The World That Was - Etruscan Pasta with Pesto "testaroli"
Hello and Welcome to The World That Was!
Today, I'll be making an Etruscan dish - which is preserved through Roman cuisine through to modernity! The simple testaroli - a rudimentary ancestor to the pasta that we know and love today!
In any case, let's now take a look at The World That Was! Follow along with my YouTube video, above!
Ingredients
1/2 cup plain flour
1/2 cup wholemeal flour
1 cup water
pesto
Method
1 - Prepare the Batter
To begin with, we need to make the batter. To do this, toss a half a cup of plain white flour into a bowl, along with some wholemeal flour. Mix in an equal amount of water, to form a thin slurry.
2 - Oil the Pan and Make the testaroli
When the batter is ready, pour a ladleful into a pan that's been oiled with olive oil. Spread this into a very thin layer, by tilting the pan around. Cook the thin layer of batter for a minute or two over a high heat, or until the edges start to firm up. Don't cook it all the way through! Flip it over and let the other side cook for another minute or two.

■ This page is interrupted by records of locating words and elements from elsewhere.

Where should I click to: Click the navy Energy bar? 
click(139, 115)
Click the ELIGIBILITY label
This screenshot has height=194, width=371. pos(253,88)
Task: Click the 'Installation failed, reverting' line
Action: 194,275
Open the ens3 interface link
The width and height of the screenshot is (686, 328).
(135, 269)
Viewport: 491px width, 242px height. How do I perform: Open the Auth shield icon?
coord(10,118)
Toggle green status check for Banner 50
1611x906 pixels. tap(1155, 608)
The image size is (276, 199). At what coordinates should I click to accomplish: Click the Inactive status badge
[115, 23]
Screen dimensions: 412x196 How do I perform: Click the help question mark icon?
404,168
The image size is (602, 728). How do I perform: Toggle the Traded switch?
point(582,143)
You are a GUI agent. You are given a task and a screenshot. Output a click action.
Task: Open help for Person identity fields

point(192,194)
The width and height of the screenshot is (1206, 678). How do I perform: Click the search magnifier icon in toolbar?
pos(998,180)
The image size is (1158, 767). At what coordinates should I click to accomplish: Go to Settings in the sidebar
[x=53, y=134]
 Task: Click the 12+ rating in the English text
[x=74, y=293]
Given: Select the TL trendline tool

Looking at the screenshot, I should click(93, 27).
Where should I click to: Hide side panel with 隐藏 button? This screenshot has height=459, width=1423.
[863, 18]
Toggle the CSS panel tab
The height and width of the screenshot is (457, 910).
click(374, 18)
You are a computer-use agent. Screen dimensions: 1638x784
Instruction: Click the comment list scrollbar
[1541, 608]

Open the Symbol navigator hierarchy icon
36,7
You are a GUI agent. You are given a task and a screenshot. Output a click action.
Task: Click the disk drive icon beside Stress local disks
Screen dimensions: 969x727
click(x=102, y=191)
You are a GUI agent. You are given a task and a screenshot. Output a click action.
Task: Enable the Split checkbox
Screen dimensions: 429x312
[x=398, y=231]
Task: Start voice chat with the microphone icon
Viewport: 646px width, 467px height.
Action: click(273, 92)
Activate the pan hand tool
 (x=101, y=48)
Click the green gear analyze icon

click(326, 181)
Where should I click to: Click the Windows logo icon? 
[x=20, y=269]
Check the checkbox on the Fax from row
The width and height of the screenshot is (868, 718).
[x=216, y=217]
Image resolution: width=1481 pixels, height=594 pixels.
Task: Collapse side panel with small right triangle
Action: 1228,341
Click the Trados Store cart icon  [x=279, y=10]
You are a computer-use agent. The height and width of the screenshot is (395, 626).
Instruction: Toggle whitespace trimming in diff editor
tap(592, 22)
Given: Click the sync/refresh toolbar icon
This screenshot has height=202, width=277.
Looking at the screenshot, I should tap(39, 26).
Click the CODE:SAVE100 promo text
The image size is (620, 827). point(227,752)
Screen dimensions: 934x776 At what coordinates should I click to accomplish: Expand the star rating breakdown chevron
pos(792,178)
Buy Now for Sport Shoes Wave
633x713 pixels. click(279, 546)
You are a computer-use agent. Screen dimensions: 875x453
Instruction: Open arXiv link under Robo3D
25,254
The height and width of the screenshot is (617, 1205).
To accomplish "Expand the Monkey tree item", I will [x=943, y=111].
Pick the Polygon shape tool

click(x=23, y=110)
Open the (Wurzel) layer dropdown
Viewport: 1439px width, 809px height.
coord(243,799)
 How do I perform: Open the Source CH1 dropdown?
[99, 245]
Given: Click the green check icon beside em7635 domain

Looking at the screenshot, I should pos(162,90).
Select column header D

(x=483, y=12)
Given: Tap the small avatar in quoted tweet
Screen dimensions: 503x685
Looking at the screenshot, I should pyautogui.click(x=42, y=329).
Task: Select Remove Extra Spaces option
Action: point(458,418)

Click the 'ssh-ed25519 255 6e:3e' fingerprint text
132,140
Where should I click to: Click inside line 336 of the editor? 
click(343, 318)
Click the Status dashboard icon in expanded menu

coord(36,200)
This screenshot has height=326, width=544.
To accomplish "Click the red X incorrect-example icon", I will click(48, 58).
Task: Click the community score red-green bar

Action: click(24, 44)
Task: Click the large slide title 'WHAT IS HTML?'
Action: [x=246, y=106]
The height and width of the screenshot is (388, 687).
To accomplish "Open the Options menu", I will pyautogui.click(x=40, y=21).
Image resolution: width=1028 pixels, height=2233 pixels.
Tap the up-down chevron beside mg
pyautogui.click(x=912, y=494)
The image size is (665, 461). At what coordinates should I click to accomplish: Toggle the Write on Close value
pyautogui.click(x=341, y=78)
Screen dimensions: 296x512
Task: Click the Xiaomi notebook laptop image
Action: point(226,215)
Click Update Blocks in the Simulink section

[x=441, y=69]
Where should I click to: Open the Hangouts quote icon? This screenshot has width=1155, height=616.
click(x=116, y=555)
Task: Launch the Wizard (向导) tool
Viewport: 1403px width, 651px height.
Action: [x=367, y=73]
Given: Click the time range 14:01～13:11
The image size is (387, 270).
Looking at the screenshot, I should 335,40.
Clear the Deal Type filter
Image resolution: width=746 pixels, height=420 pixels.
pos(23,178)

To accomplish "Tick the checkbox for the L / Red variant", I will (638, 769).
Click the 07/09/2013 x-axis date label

When it's done, you can eat it as is! Serve up warm with a dollop of pesto - that you ideally would have made following my recipe for it. This serving - technically speaking - isn't testaroli, but actually placenta which is a Roman dish prepared in the same way. It's likely that this evolved from Etruscan assimilation by the Romans in the Bronze Age.
3 - Cut Testaroli
For a more modern testaroli, place your dough disks and dissect them with a knife. Score them a few times with a sharp knife, before cutting them at an angle, so you make a bunch of thin dough-diamonds.
4 - Cook Testaroli
Toss your dough diamonds into a pot of boiling water, and let them cook away for a few minutes. Since this is fresh pasta, it won't take too long to cook. Drain them using a colander or a slotted spoon, place them into a bowl, and serve up warm with a large dollop of pesto!
The finished dish is delicious and tender, and is a really quick and simple thing to make! It's also very filling! Given that it seems to have been originally an "accidental" recipe - based on modern scholarship anyway - it definitely proved to be a staple of Etruscan cuisine. Something that can be made using only a few ingredients which is also very filling would have been a staple in the diets of the Etruscans.
With it's adoption into Roman cuisine, this seems to have undergone numerous other developments, with several Latin accounts recording "thin disks of fried dough" throughout the centuries.